Back-of-Envelope Math

Storage:
  500M users * 2 GB average = 1 exabyte total storage
  With deduplication (20-30% savings): ~700-800 PB effective
  S3 cost at $0.023/GB/month: $23M/month = $276M/year
  This is why Dropbox built Magic Pocket.

Upload traffic:
  100M DAU, assume 10% modify files daily = 10M file changes/day
  Average file size: 5 MB
  10M * 5 MB = 50 TB of new/changed data per day
  With delta sync (60% savings): ~20 TB actual upload per day

Metadata:
  500M users * 200 files average = 100 billion file metadata records
  Each record: ~500 bytes (path, size, timestamps, blocklist hash, permissions)
  Total metadata: ~50 TB
  This fits in a sharded database cluster.

Sync notifications:
  10M file changes/day = ~116 changes/sec average
  Each change notifies an average of 3 devices per user = 348 notifications/sec
  Plus shared folder notifications: ~500 notifications/sec total
  With burst (10x): ~5,000 notifications/sec

Chunk storage:
  Average file: 5 MB = ~1-2 chunks at 4 MB target chunk size
  100 billion files * 1.5 chunks = 150 billion chunks
  Block index entry: ~100 bytes per chunk
  Block index size: 15 TB

The Naive Design

┌──────────┐     ┌──────────────┐     ┌──────────────┐     ┌──────────┐
│  Client   │────>│  API Server  │────>│  PostgreSQL   │     │   S3     │
│  (laptop) │<────│              │<────│  (metadata)   │     │  (files) │
└──────────┘     └──────────────┘     └──────────────┘     └──────────┘

Upload:
  1. Client uploads entire file to API server
  2. Server stores file in S3
  3. Server writes metadata (name, size, S3 key) to Postgres
  4. Server returns success

Download:
  1. Client requests file
  2. Server generates presigned S3 URL
  3. Client downloads directly from S3

Sync:
  1. Client polls every 30 seconds: "anything new since timestamp X?"
  2. Server queries: SELECT * FROM files WHERE user_id = ? AND updated_at > ?
  3. Client downloads changed files

This works for a homework project. It does not work for Dropbox.
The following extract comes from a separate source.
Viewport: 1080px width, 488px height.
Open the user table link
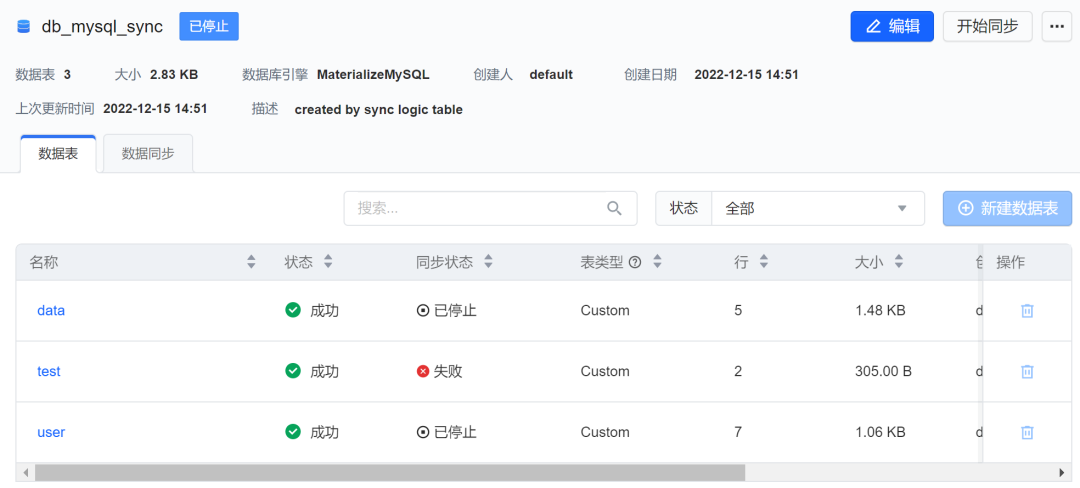(x=51, y=433)
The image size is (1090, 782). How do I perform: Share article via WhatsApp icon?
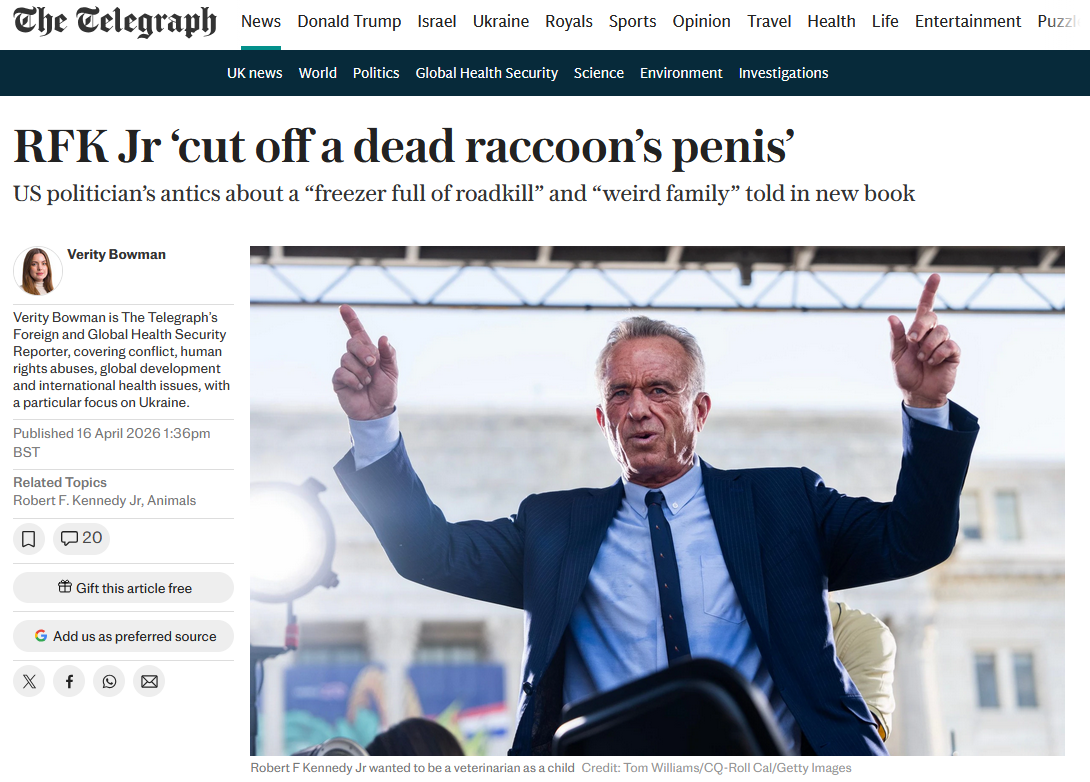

Where Does This Break First?

Editing a single cell in a 500 MB Excel file re-uploads the entire 500 MB. A user on a train with spotty WiFi uploads 400 MB, loses connection, and has to start the entire upload over. Two people editing the same shared document create a race condition where the last upload silently overwrites the other person's changes. And polling every 30 seconds means your coworker waits half a minute to see your changes.

Where It Breaks

Three things break simultaneously, and each one is a hard problem on its own:

1. Bandwidth waste. Without chunking and delta sync, every file modification re-uploads the entire file. A 1 KB edit in a 1 GB video re-uploads the full gigabyte. Multiply this by millions of users and you are burning bandwidth (and money) at an absurd rate.

2. No resumability. Without chunking, an interrupted upload of a large file means starting over from byte zero. On unreliable networks (mobile, public WiFi), large file uploads may never complete.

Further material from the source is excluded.